Berangkat dari maraknya kasus pembuangan bayi yang membuat geger Warga Gorontalo, akhirnya menjadi perhatian tersendiri bagi Aparat Kepolisian di Provinsi Gorontalo, khususnya di Kota Gorontalo.
Jajaran Kepolisian Polres Gorontalo Kota kembali mengerahkan Personelnya guna melakukan Patroli dan Razia setiap hari, baik siang maupun malam hari. Polisi menyasar beberapa penginapan, Kos-kosan, Homestay dan Hotel, pada hari Jumat (10/1).
"Tadi malam kami melakukan Razia di enam titik. Dari semua Kos-kosan, Penginapan, Home Stay dan Hotel yang kami kunjungi, dan hasilnya kami mengamankan 10 pasang yang bukan suami istri," ucap IPDA Gerryliyus Febrera, S.Tr.K selaku Pawas yang memimpin Patroli.
Selanjutnya 10 pasang yang bukan Muhrim atau Pasangan Mesum tersebut diamankan dan dibawa ke Polres Gorontalo Kota untuk di data, diberikan pembinaan dan menunggu orang tua masing-masing untuk menjemput," sambung IPDA Gerry.
Riset Kesehatan Dasar (RISKEDAS) di Indonesia pada 2010 menunjukkan bahwa 1% anak laki-laki dan 4% anak perempuan di seluruh Indonesia telah melakukan hubungan seksual sebelum usia 13 tahun, beberapa bahkan ketika berusia di bawah 10 tahun. Melihat fenomena ini, perlu ada upaya dalam mencegah dan mengatasi perilaku seks pranikah di kalangan remaja, salah satunya melalui intervensi berbasis keluarga dan sekolah.

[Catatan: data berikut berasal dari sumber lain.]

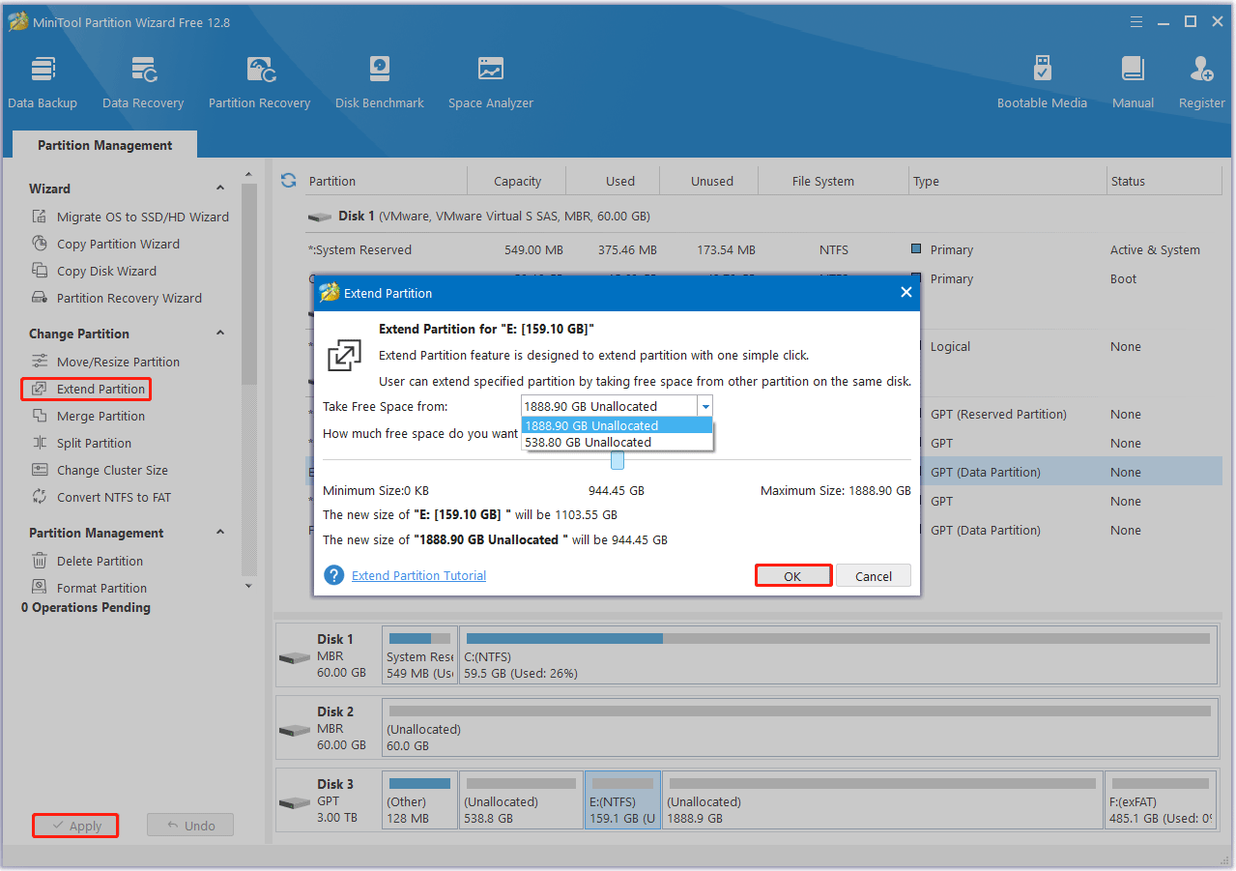1236x871 pixels.
Task: Select Merge Partition in the sidebar
Action: [x=101, y=416]
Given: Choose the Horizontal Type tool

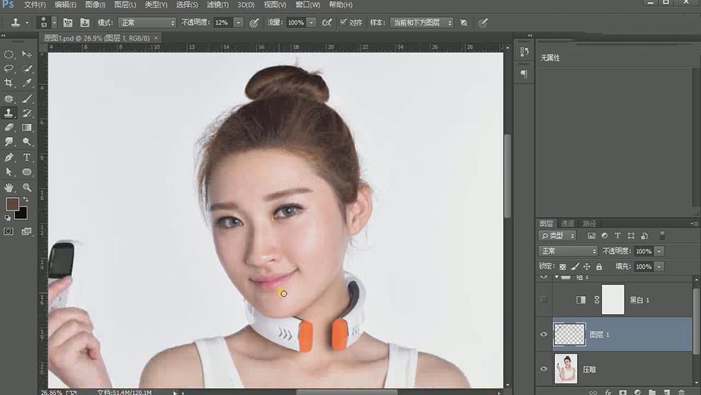Looking at the screenshot, I should tap(27, 157).
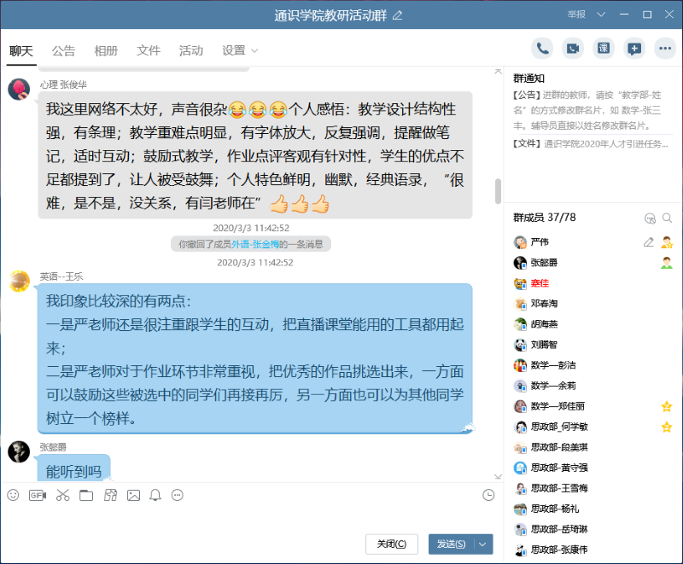Switch to the 文件 tab
The width and height of the screenshot is (683, 564).
click(x=149, y=51)
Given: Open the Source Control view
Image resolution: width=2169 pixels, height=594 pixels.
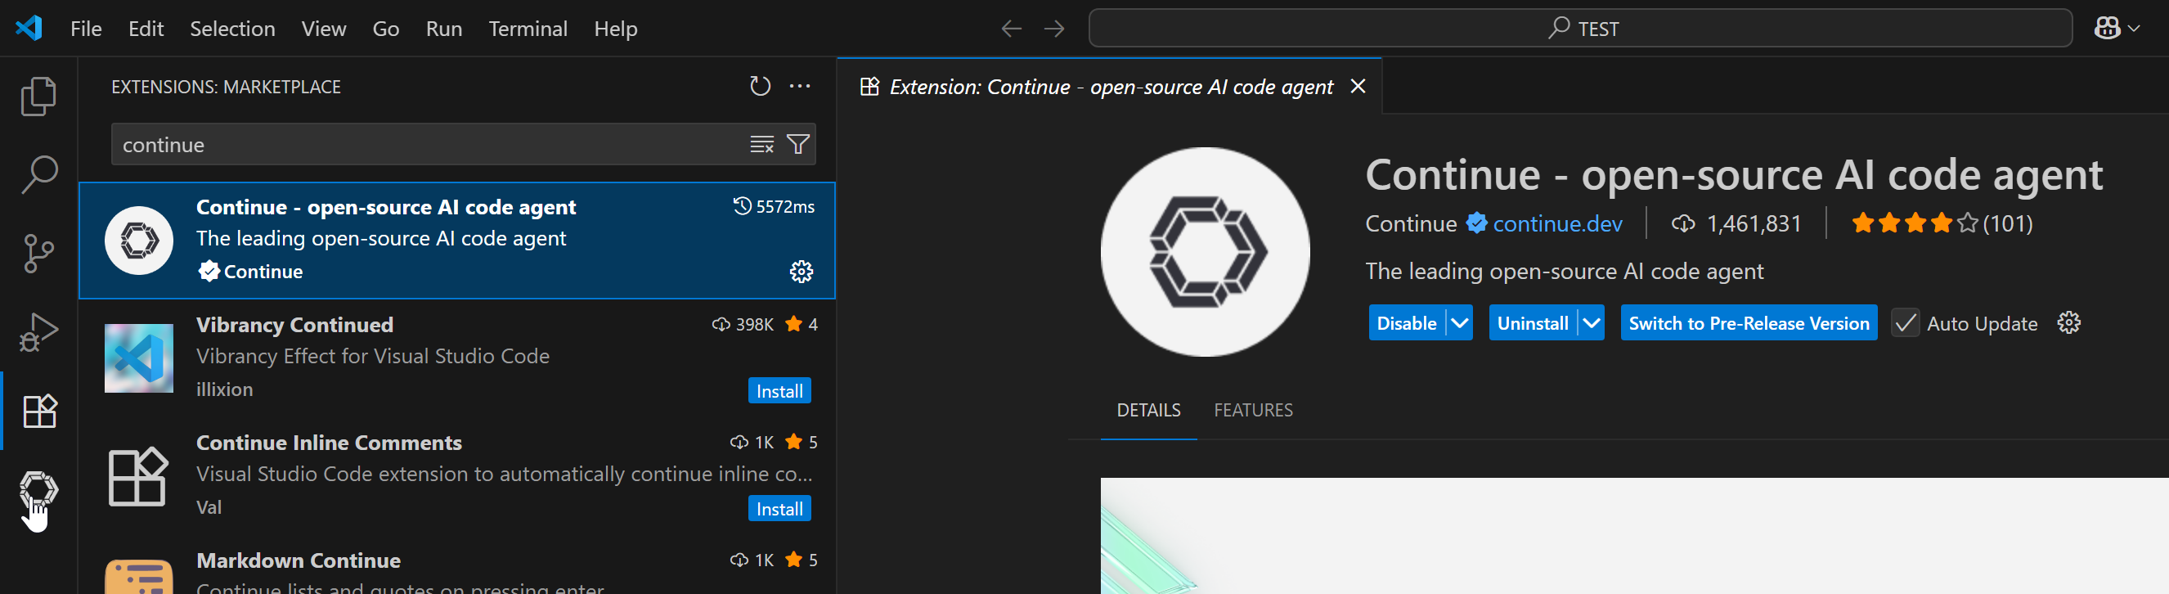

Keluarga merupakan faktor yang terutama dan utama memengaruhi perkembangan remaja, walaupun dalam pertumbuhan dan perkembangannya juga dipengaruhi oleh teman sebaya, teman sekolah dan masyarakat. Salah satu bentuk keterlibatan keluarga adalah dalam bentuk monitoring parental.
Kapolres Gorontalo Kota AKBP Desmont Harjendro A.P, S.I.K, M.T menerangkan bahwa pihaknya akan melakukan Razia di Kos-kosan atau tempat-tempat yang dicurigai untuk menjaring pasangan tanpa ikatan pernikahan.
"Maraknya pembuangan bayi saat ini karena banyak pergaulan bebas. Pihak laki laki banyak yang tidak mau bertanggung jawab atas anak yang di kandung pasangannya," ujar AKBP Desmont.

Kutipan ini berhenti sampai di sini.